In an analysis of Danish health-registry data, the use of oral fluconazole during pregnancy was not associated with an increased risk of birth defects overall or of 14 of 15 birth defects of concern. The absolute risk of tetralogy of Fallot was about 7 cases per 100,000 births.
Assessment of any teratogenic potential of oral azole antifungal agents is important, because pregnant women are at increased risk for vaginal candidiasis, which is the most common clinical indication for these drugs. Although vaginal preparations of topical azole antifungal agents are first-line treatment for vaginal candidiasis during pregnancy, treatment with oral azole antifungal agents is used in cases of recurrence or when topical treatment has failed.
• What led the FDA to change the pregnancy category for fluconazole?
Oral fluconazole treatment has been linked to a distinct pattern of birth defects in five infants of mothers who were treated for severe fungal infections with 400 to 800 mg daily during most or all of the first trimester of pregnancy. Similar defects have been observed in animals exposed to systemic azole antifungal agents. In 2011, the U.S. Food and Drug Administration (FDA) issued a drug-safety announcement concerning the possible teratogenic risks conferred by long-term, high-dose fluconazole treatment. The FDA pregnancy category for fluconazole was consequently changed from C to D, with the exception of the use of fluconazole, at a single dose of 150 mg, for the treatment of vaginal candidiasis. However, concern has been raised about whether common therapeutic doses of oral fluconazole used for frequent fungal infections of the skin or mucous membranes may similarly increase the risk of certain specific defects.

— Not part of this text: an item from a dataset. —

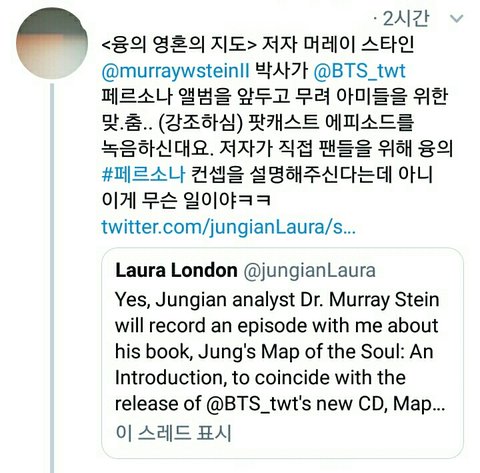Select the @jungianLaura handle in quote

click(x=309, y=271)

• What were the results of this study with respect to first-trimester fluconazole exposure and overall incidence of birth defects?

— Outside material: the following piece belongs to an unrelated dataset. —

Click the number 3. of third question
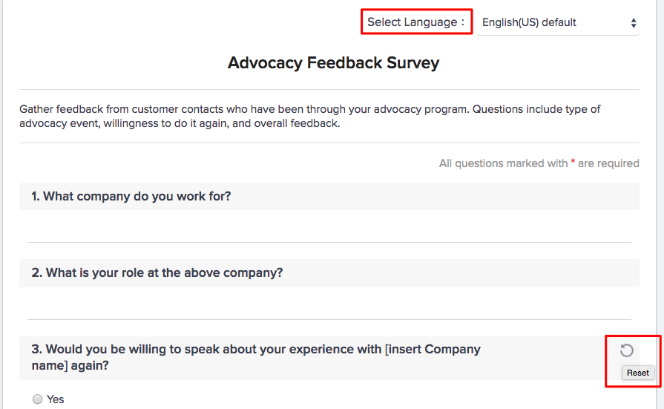 (x=36, y=349)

No significantly increased risk of birth defects overall was observed among 7352 pregnancies exposed to any fluconazole, as compared with 968,236 unexposed pregnancies (adjusted prevalence odds ratio, 1.06; 95% CI, 0.92 to 1.21); evaluating exposure according to cumulative doses of 150, 300, and 350 to 6000 mg did not change this result.
Morning Report Questions
Q: In the analysis of individual birth defects, which one was significantly increased in the setting of first- trimester fluconazole exposure?

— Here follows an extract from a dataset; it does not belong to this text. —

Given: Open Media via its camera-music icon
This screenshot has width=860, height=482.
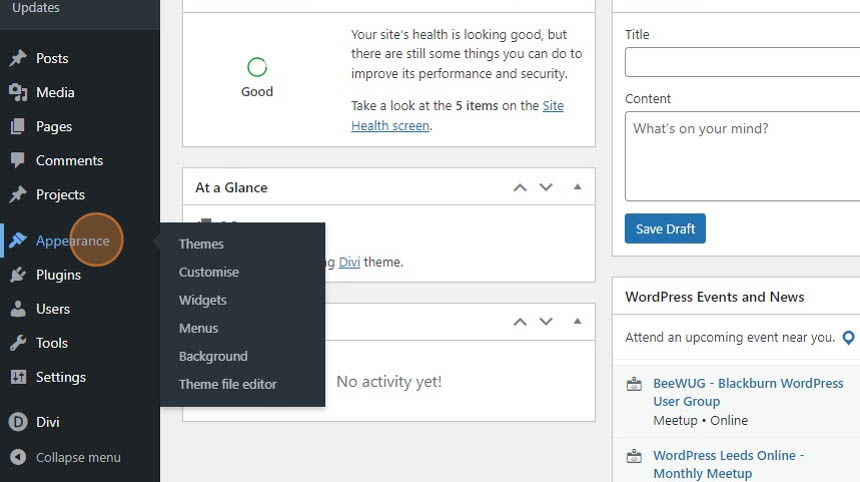Looking at the screenshot, I should [x=18, y=92].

A: In the analysis of 15 birth defects previously linked to azole antifungal agents, the authors found no significantly increased risk of craniosynostosis, cleft palate, cleft lip with or without cleft palate, limb defects, limb-reduction defects, polydactyly, syndactyly, diaphragmatic hernia, heart defects overall, or ventricular septal defects associated with any dose of fluconazole. There were no cases of other craniofacial defects, middle-ear defects, or pulmonary-artery hypoplasia among fluconazole-exposed pregnancies, which is consistent with an absence of increased risk, but the authors were not able to estimate prevalence odds ratios. The adjusted prevalence odds ratio for hypoplastic left heart was 2.03, but it was based on three exposed cases and was nonsignificant. The risk of tetralogy of Fallot was significantly increased, by a factor of three, and was based on seven exposed cases.
Q: What were the results of the analysis of pregnancies exposed to itraconazole or ketoconazole during the first trimester?
A: No significantly increased risk of birth defects overall was observed among the 687 and 72 pregnancies exposed to itraconazole and ketoconazole, respectively, and no apparent clustering of malformations was observed.